* _THE TASK_:
For the entries below, print exactly the lines between the line holding "Image resolution: width=1168" and the line holding "You are a computer-use agent. This", inclusive, and nothing else.

* _LISTED RECORDS_:

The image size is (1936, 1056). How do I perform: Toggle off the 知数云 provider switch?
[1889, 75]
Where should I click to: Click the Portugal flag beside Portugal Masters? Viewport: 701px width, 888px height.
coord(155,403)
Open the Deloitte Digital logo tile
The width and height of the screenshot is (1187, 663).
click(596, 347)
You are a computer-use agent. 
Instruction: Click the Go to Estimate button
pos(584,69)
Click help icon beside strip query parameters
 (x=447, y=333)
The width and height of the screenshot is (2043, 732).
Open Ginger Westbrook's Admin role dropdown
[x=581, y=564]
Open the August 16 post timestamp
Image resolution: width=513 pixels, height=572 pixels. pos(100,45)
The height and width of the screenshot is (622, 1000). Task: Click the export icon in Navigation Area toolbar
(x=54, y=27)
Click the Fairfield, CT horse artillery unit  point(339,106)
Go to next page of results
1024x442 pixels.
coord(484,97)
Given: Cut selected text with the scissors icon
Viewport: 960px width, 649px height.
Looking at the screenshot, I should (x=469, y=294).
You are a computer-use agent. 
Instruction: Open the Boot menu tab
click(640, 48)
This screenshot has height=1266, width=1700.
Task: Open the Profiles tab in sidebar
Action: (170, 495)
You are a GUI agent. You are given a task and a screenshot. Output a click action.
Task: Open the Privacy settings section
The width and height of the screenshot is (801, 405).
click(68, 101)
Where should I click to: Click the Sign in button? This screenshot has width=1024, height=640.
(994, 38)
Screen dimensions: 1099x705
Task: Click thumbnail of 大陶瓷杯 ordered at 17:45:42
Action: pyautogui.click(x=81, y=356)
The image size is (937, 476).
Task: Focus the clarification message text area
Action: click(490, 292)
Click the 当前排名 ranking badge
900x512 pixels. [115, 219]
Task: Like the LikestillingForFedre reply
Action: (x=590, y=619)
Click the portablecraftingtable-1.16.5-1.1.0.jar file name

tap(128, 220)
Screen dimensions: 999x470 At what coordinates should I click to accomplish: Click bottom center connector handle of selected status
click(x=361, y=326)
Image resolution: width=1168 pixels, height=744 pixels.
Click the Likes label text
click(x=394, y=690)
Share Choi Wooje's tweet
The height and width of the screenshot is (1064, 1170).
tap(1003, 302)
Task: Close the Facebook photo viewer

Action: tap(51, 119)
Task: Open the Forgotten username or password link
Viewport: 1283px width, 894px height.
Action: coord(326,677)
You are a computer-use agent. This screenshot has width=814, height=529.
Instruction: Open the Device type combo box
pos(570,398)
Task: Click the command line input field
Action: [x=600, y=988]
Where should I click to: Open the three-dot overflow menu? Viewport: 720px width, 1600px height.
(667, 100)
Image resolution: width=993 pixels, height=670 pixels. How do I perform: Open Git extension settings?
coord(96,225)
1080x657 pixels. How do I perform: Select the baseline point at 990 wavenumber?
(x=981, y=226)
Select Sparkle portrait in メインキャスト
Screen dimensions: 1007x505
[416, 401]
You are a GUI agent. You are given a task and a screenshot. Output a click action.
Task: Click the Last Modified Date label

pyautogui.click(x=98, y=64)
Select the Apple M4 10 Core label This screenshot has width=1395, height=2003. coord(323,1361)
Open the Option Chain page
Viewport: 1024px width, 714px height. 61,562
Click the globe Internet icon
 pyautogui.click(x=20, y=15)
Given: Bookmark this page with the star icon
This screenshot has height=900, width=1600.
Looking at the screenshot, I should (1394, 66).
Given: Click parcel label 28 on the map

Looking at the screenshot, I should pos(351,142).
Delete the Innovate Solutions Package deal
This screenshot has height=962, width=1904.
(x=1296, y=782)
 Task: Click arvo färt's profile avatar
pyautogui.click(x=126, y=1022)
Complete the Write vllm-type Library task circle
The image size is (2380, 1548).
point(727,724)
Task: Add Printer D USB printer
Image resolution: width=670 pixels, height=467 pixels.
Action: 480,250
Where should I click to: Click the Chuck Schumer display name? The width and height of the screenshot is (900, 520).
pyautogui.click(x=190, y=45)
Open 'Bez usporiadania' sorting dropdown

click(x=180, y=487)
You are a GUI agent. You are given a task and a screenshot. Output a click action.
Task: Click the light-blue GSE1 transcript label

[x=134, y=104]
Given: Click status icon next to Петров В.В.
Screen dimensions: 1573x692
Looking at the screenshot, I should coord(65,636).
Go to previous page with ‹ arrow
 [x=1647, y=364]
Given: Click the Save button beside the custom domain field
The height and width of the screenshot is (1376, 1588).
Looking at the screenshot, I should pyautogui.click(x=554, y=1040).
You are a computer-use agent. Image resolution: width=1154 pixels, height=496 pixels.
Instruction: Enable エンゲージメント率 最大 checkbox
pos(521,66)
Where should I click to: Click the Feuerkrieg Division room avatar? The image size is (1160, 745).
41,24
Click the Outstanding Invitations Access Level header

* _WRITTEN ANSWER_:
Image resolution: width=1168 pixels, height=744 pixels.
Click the Likes label text
click(x=394, y=690)
Share Choi Wooje's tweet
The height and width of the screenshot is (1064, 1170).
tap(1003, 302)
Task: Close the Facebook photo viewer

Action: tap(51, 119)
Task: Open the Forgotten username or password link
Viewport: 1283px width, 894px height.
Action: coord(326,677)
You are a computer-use agent. This screenshot has width=814, height=529.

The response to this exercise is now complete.